Exercise:
Return the passage on bacteria in gastric biopsies in full, word for word.

Our expectation was that only H. pylori would remain in the washed biopsies. This was not the case, as we observed the presence of many bacteria, of which the average relative abundance and diversity within the biopsies did not significantly change in the washed biopsies (Figure 3). This may suggest that some bacterial groups may remain in the biopsies and should be further investigated.
4.2. Gastric Cancer Patients vs. Dyspepsia Patients
Comparison of the bacterial composition did not reveal significant differences in the bacterial diversity between biopsies from dyspepsia patients or gastric cancer patients. Lactobacillus was cultured, and DNA was detected in a higher abundance in biopsies from gastric cancer patients than in biopsies from dyspepsia patients, although not significantly. Development of gastric cancer has been described as a result of dysbiosis, and it is believed that a change in the gastric bacteria towards oral and intestinal bacteria may contribute to this process [19]. However, previous studies have not detected specific bacterial genera in only one of the patient groups [8,19]. It may be discussed if the presence of cancer cells causes alterations in the environment, which leads to changed microbial growth, or if the development is inversed. The increased presence of cultured Lactobacillus spp. in gastric cancer patient biopsies may also be an important difference between these patient groups, although the exact function is unknown.

Information shown:

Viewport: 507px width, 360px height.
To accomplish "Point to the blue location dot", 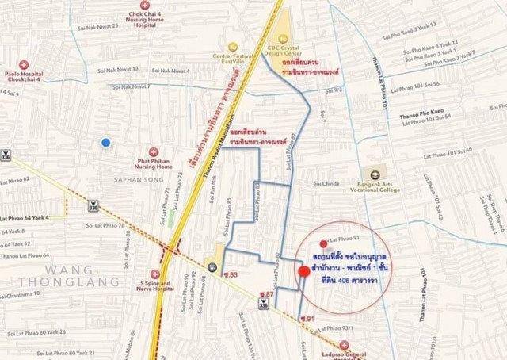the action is pyautogui.click(x=106, y=143).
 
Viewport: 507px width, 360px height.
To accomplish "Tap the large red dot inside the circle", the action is pyautogui.click(x=303, y=272).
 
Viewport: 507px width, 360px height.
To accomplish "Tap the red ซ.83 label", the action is pyautogui.click(x=231, y=275).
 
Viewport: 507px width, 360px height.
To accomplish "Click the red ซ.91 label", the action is pyautogui.click(x=307, y=319).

Task response:
Our expectation was that only H. pylori would remain in the washed biopsies. This was not the case, as we observed the presence of many bacteria, of which the average relative abundance and diversity within the biopsies did not significantly change in the washed biopsies (Figure 3). This may suggest that some bacterial groups may remain in the biopsies and should be further investigated.
4.2. Gastric Cancer Patients vs. Dyspepsia Patients
Comparison of the bacterial composition did not reveal significant differences in the bacterial diversity between biopsies from dyspepsia patients or gastric cancer patients. Lactobacillus was cultured, and DNA was detected in a higher abundance in biopsies from gastric cancer patients than in biopsies from dyspepsia patients, although not significantly. Development of gastric cancer has been described as a result of dysbiosis, and it is believed that a change in the gastric bacteria towards oral and intestinal bacteria may contribute to this process [19]. However, previous studies have not detected specific bacterial genera in only one of the patient groups [8,19]. It may be discussed if the presence of cancer cells causes alterations in the environment, which leads to changed microbial growth, or if the development is inversed. The increased presence of cultured Lactobacillus spp. in gastric cancer patient biopsies may also be an important difference between these patient groups, although the exact function is unknown.